DESCRIPTION OF THE TASK: Beginning with the first line, please return the entries exactly through the line that contains "Task: Click the word", and leave out all later lines.

PROVIDED RECORDS:
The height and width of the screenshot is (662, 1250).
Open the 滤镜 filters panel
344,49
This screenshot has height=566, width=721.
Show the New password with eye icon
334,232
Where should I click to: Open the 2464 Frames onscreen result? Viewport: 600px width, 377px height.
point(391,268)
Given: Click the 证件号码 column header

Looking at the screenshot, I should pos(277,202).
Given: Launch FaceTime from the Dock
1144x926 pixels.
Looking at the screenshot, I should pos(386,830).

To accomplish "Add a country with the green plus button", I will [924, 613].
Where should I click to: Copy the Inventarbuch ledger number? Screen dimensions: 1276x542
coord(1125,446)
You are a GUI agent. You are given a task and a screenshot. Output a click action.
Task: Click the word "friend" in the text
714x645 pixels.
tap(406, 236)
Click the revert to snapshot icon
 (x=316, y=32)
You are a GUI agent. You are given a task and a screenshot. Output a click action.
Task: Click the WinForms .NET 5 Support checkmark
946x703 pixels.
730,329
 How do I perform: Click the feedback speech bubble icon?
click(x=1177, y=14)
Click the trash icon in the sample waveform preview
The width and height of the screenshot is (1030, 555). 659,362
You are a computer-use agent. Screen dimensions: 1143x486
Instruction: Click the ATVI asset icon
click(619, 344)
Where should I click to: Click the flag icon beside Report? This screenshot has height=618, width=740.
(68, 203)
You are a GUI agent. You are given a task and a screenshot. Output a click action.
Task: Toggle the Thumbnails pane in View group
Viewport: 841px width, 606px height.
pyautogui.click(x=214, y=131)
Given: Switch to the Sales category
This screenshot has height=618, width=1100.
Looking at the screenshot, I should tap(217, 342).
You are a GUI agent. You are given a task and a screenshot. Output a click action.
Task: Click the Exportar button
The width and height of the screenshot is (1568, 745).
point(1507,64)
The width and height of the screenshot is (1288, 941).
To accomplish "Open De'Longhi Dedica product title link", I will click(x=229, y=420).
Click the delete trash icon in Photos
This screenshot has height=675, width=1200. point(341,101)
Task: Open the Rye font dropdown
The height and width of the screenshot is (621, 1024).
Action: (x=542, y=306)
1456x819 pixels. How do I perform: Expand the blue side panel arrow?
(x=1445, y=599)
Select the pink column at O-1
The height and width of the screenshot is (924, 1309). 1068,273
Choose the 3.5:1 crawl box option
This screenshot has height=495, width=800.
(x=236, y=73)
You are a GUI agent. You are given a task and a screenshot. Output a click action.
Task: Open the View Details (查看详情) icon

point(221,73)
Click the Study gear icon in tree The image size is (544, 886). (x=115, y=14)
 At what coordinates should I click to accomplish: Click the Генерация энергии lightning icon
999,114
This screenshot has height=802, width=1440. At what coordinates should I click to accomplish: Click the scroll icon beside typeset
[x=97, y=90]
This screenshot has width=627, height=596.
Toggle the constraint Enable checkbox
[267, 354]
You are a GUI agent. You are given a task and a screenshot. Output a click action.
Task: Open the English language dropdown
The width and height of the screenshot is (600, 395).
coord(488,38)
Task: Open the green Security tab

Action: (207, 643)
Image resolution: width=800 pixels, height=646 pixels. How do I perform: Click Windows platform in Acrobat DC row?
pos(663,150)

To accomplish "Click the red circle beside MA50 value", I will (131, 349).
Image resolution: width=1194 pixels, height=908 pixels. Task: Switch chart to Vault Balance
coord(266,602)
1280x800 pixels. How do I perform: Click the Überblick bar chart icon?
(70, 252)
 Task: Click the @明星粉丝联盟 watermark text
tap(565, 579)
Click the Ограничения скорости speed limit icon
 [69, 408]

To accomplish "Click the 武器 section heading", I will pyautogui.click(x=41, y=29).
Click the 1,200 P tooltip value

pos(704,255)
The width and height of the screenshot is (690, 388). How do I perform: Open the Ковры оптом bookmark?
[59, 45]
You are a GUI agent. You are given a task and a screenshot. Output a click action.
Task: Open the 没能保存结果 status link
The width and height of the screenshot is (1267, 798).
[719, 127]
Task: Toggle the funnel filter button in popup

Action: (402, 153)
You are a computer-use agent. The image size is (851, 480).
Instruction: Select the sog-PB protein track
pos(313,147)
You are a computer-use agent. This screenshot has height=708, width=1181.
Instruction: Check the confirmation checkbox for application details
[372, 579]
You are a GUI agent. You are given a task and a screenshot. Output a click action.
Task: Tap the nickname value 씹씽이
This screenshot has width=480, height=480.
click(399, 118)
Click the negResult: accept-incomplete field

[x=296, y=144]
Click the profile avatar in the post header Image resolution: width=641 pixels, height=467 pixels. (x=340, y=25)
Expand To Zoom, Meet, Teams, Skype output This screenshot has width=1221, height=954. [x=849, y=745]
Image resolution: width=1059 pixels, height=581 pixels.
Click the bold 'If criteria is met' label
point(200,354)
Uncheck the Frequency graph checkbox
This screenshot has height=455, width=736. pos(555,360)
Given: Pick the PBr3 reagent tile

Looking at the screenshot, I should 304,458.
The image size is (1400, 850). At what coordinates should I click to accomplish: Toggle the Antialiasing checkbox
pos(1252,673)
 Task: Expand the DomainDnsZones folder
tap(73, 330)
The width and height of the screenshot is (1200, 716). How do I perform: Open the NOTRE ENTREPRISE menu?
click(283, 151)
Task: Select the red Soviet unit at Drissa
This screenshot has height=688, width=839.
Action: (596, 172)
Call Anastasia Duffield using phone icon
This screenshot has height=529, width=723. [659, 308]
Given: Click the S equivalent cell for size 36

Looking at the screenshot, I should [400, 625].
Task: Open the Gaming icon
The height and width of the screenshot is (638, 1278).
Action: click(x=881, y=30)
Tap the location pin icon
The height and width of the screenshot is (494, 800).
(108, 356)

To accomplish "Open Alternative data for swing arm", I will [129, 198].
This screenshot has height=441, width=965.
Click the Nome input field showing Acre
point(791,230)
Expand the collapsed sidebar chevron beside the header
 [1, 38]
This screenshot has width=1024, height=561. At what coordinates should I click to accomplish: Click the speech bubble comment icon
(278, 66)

RESULT:
The height and width of the screenshot is (662, 1250).
Open the 滤镜 filters panel
344,49
This screenshot has height=566, width=721.
Show the New password with eye icon
334,232
Where should I click to: Open the 2464 Frames onscreen result? Viewport: 600px width, 377px height.
point(391,268)
Given: Click the 证件号码 column header

Looking at the screenshot, I should pos(277,202).
Given: Launch FaceTime from the Dock
1144x926 pixels.
Looking at the screenshot, I should pos(386,830).

To accomplish "Add a country with the green plus button", I will [924, 613].
Where should I click to: Copy the Inventarbuch ledger number? Screen dimensions: 1276x542
coord(1125,446)
You are a GUI agent. You are given a task and a screenshot. Output a click action.
Task: Click the word "friend" in the text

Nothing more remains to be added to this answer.